Toutes nos idées sur la vie sont à reprendre à une époque où rien n’adhère plus à la vie. Et cette pénible scission est cause que les choses se vengent, et la poésie qui n’est plus en nous et que nous ne parvenons plus à retrouver dans les choses ressort, tout d’un coup, par le mauvais côté des choses ; et jamais on n’aura vu tant de crimes, dont la bizarrerie gratuite ne s’explique que par notre impuissance à posséder la vie. (Antonin Artaud, Le Théâtre et son double)[1]
Le 7 Janvier, c’est une partie de notre famille qui a été assassinée.
Ceux qui ont été assassinés nous avaient accompagnés et instruits à la fin de notre adolescence et au début de notre jeunesse.
Les meurtriers ont décidé d’assassiner l’ensemble de la rédaction d’un journal. Il ne s’agit donc pas d’un attentat à l’aveugle. Ce fut un meurtre politique.
Les meurtriers avaient pour cible la liberté de penser. Et, très précisément, le courage de l’humour. Et nous, psychanalystes, nous savons, grâce à Freud, les rapports étroits qu’entretiennent l’humour et l’inconscient.
Le 7 Janvier, au soir, à la Place de la République, un jeune a mis un brassard noir à la statue. Oui, la République est en deuil. Et Edwy Plenel a rappelé la phrase de Zola : à agiter des épouvantails on engendre des monstres.
Oui, la République est en deuil, et la République est en danger. La République est en danger lorsqu’elle abrite une société malade. Qui tolère le racisme d’un Zemmour ou d’un Finkielkraut et qui donc autorise l’appel au meurtre. Société malade, parce qu’à vouloir exclure la tragédie du champ du possible, elle la convoque dans la scène du réel. Malade parce qu’à imposer une univocité de pensée, elle se prend à la polysémie de la langue et, de fait, interdit l’humour – qu’elle remplace par le cynisme.
La République est en danger lorsque sa société ghettoïse les pauvres dans les banlieues et stigmatise la différence. La République est en danger lorsque, dans sa société, la promesse, cette espérance portée par la parole, n’engage plus à rien et est démentie par les actes et dans les faits, lorsque les mots deviennent de la propagande pour camoufler les meurtres sociaux organisés par la gouvernance des institutions.
Le meurtre politique commis le 7 Janvier, est un acte de vengeance folle. Et les psychanalyses savent que la folie est le recours extrême et en miroir à un environnement fou.

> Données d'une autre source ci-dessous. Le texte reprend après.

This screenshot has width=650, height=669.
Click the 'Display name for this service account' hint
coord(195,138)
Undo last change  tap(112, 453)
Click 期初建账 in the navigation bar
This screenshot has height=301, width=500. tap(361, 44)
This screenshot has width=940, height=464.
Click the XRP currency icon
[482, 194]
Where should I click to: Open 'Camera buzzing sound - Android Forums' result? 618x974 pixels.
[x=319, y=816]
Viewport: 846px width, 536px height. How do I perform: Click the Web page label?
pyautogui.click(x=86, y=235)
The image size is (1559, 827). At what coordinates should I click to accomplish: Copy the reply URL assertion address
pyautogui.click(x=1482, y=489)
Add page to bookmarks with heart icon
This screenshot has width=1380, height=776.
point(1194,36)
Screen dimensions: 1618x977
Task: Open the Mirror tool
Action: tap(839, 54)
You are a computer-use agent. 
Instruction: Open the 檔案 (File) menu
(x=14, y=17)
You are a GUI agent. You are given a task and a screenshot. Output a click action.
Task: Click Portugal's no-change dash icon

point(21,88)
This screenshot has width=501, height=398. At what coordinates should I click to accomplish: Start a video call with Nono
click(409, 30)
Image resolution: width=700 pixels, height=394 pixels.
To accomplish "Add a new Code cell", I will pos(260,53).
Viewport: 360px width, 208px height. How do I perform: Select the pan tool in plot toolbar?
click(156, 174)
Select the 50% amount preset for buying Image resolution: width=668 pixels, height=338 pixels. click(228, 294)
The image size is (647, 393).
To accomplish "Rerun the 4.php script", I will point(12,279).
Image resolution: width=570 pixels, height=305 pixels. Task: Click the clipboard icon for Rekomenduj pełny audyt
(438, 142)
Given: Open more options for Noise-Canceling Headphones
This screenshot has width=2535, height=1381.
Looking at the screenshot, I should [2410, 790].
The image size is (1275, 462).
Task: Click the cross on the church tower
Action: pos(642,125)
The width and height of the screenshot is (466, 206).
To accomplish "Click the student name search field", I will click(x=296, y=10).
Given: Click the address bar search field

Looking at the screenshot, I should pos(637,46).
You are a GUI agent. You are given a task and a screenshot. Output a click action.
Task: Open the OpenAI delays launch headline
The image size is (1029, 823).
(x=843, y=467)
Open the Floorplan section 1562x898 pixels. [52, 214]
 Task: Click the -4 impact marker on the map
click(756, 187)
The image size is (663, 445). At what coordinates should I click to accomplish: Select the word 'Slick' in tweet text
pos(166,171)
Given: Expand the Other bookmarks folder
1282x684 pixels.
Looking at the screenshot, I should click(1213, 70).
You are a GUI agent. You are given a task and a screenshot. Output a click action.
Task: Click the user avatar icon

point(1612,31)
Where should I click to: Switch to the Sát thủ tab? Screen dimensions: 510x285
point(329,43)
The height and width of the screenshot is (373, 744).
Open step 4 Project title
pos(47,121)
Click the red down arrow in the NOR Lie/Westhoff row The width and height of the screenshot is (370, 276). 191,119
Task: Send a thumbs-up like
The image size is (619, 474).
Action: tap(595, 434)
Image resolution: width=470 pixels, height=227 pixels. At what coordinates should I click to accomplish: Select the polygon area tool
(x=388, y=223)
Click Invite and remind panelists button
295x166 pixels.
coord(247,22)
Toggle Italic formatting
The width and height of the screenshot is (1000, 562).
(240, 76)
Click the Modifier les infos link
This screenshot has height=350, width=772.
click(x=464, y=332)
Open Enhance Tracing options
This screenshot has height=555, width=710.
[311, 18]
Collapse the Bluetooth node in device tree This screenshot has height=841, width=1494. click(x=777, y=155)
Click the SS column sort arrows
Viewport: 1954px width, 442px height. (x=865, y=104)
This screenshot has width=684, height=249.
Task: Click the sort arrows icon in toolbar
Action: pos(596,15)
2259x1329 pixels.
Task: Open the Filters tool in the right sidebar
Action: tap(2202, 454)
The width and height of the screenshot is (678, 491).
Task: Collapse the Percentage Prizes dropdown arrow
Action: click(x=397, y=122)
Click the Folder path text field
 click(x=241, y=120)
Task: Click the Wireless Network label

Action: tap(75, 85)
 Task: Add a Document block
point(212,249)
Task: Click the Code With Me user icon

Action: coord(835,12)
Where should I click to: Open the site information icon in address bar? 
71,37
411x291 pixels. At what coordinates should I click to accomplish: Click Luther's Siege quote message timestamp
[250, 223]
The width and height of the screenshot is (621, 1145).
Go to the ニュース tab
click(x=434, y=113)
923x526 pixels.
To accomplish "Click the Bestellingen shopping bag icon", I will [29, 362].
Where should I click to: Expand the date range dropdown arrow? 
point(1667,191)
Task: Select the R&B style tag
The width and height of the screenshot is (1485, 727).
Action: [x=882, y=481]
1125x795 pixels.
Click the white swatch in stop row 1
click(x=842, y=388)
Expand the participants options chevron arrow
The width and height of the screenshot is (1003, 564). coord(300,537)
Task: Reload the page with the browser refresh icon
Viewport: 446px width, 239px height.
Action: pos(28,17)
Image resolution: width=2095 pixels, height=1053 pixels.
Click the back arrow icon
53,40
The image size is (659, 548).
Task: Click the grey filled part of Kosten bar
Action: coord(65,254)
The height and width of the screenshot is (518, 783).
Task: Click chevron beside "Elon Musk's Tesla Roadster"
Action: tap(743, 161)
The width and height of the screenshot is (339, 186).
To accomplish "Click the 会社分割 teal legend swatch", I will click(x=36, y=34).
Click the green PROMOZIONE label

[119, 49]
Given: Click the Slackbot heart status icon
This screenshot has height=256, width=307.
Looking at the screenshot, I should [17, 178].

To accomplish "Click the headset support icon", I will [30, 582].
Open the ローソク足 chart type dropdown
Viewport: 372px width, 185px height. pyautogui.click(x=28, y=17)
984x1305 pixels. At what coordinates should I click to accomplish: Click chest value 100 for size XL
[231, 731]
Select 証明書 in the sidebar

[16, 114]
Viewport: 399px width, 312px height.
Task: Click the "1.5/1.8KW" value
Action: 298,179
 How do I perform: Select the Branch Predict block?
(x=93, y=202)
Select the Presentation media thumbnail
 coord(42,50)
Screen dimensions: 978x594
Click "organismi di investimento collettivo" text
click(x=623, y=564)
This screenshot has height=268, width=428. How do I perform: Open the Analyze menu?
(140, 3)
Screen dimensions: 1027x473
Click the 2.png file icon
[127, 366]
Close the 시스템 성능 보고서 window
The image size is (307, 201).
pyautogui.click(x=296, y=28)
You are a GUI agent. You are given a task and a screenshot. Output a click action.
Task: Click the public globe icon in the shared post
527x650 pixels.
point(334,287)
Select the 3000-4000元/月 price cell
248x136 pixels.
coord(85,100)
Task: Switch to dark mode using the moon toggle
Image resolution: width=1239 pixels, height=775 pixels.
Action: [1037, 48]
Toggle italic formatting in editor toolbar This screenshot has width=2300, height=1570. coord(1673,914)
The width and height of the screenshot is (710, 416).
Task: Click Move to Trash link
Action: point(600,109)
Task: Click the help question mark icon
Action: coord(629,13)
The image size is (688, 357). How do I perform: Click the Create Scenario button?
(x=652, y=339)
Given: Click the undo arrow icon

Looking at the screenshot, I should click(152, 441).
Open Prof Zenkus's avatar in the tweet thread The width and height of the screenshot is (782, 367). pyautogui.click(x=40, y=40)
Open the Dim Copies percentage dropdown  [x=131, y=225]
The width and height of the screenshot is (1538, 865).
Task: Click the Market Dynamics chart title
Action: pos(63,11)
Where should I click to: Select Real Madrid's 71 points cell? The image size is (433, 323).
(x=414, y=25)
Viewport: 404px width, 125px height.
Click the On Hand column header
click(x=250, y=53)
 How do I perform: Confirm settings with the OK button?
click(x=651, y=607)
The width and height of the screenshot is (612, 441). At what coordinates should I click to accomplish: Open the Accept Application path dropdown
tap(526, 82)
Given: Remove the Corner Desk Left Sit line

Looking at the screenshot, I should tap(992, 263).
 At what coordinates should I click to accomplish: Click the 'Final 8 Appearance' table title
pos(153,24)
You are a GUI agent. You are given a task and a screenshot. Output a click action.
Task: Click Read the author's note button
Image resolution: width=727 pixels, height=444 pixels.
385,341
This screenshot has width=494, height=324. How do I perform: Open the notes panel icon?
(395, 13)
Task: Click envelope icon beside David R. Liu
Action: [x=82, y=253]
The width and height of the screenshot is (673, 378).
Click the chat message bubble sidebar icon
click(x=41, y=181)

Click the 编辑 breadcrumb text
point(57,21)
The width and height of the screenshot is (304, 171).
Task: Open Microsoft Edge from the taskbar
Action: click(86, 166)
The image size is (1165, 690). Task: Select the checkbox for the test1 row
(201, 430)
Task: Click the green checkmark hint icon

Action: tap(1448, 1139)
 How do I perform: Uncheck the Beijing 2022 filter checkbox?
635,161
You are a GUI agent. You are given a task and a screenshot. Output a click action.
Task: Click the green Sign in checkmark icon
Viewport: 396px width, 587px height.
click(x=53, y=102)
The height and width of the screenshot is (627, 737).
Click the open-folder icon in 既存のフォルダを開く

Parmi les douze personnes assassinées le 7 Janvier, il y avait Elsa Coyat qui faisait une chronique tous les quinze jours à Charlie Hebdo. Elsa Coyat était psychanalyste.
Nous sommes tous des Charlie et nous sommes tous responsables des monstres que notre société fabrique.
[1] Cité par Mathieu Bellahsen en exergue de son livre La santé mentale, vers un bonheur sous contrôle ( La fabrique, 2014)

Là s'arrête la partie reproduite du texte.